It began in 1969 when Frank Zappa was smart enough to fire Lowell George from the Mothers of Invention and tell him to go start a band of his own. Soon after, Lowell connected with Bill Payne, which stirred up sparks. They then found drummer Richie Hayward.

They were quickly signed by Warner Bros. and began working on the first of twelve albums with that venerable company. The first album, Little Feat, featured the instant-classic tune “Willin’,” and the follow-up Sailin’ Shoes added “Easy to Slip,” “Trouble,” “Tripe Face Boogie,” “Cold Cold Cold” and the title track to their repertoire. Paul Barrére, Kenny Gradney (bass), and Sam Clayton (percussion), joined up, and the latter two remain rock-solid members of Little Feat’s rhythm section.

1973’s Dixie Chicken gave them the title track and “Fat Man in the Bathtub,” as good a blues as any rock band has ever written. Their career to that point was summed up with the live Waiting for Columbus, truly one of the best live albums rock has ever heard.

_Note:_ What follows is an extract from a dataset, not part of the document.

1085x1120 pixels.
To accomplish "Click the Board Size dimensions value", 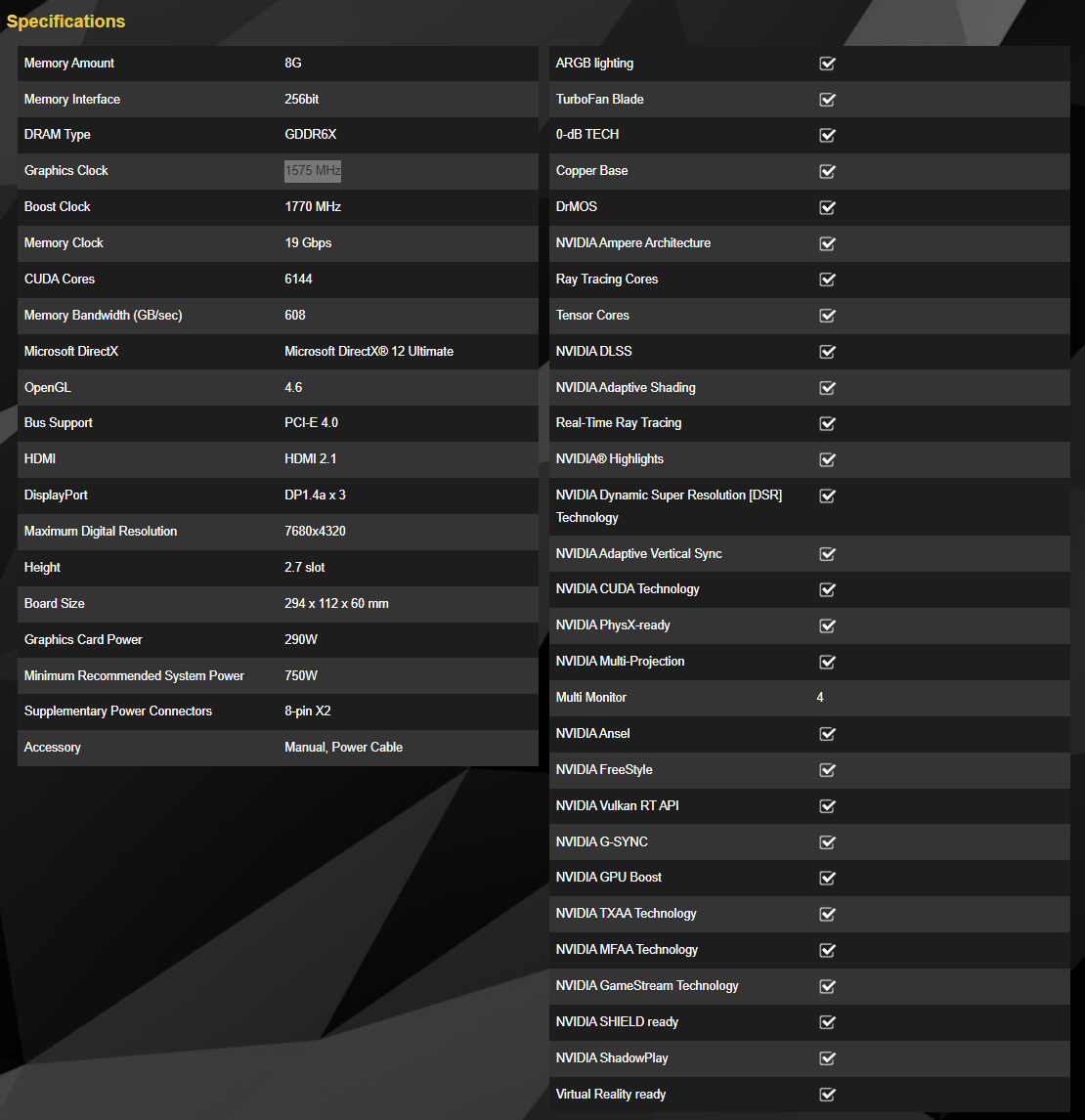I will [336, 604].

Fifty years on the road cost them Lowell George, then Richie Hayward and Paul Barrére, but the music has carried them forward. When you spend your life on the road you can get eaten up by the stresses, or you can hold on to your music and your friends and the joy of the people out front and keep the priorities straight the way the Featsters have.

Little Feat in 2021 is: Bill Payne, Keyboards and Vocals; Sam Clayton, Percussion and Vocals; Fred Tackett, Guitars and Vocals, Kenny Gradney, Bass; Scott Sharrard, Guitars and Vocals; and Tony Leone, drums.

Fifty years on, they’ve been up and they’ve been down and they know where they belong—standing or sitting behind their instruments, playing for you. And anything’s possible, because the end is not in sight.

 

A San Franciscan now calling Tennessee home, Nicki Bluhm possesses a modern, clear-eyed perspective that grabs the heart and keeps you holding on to every word.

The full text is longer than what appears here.